Albanian translation
Albanian (shqip in Albanian) is a language which independently forms a branch of the Indo-European language family, originating from the Paleo-Balkan languages. It is spoken by over 6 million people and is made up of two important dialects which are Gheg in the North and Tosk in the South. It is the official or co-official language of Albania, Kosovo, North Macedonia and Montenegro.
The Albanian language has much in common with the geographically neighboring languages forming the Balkan linguistic union together with them. The oldest surviving texts date back to the 13th century; the ancient texts, discovered in 1990 in the Vatican archives, are more precisely dated to 1210. The current standard of written language, based on the letters of the Latin alphabet, was developed from the Tosk dialect.
Structurally, Albanian is a synthetic language, similar to most other Indo-European languages. Nouns are marked by gender, number, case and may have definite and indefinite forms.
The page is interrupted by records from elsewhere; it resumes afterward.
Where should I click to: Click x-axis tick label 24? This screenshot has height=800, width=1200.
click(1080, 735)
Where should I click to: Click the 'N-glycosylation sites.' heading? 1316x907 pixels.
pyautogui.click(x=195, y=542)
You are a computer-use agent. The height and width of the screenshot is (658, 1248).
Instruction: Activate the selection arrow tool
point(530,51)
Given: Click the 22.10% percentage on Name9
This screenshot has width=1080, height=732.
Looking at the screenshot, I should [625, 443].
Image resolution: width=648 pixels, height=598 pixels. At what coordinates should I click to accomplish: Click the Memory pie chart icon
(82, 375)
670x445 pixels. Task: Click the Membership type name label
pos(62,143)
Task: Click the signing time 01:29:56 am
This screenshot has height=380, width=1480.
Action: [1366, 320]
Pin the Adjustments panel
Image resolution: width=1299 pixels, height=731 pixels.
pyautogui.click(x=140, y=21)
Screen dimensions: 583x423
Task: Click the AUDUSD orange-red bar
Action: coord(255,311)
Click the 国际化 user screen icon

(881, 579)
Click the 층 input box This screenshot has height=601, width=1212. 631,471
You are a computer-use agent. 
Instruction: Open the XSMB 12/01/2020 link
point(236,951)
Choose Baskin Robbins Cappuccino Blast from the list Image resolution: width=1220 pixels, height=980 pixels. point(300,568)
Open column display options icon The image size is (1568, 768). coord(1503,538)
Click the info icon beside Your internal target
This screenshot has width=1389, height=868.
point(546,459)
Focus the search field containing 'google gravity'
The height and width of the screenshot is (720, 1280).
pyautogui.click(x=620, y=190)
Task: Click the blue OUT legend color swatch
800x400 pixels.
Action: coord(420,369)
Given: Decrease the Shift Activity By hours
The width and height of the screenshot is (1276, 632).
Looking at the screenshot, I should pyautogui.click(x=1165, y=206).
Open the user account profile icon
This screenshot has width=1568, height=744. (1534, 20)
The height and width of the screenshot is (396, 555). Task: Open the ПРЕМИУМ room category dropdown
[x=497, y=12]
The majority of nouns are of masculine or feminine gender, though there are rare examples of neutral nouns which progressively function as masculine in singular and as feminine in plural.
The nominal system distinguishes five cases: nominative, genitive, dative, accusative and ablative. The Albanian verbal system is characterized by the following categories: three persons, two numbers (the singular and the plural), ten tenses, two voices and six moods.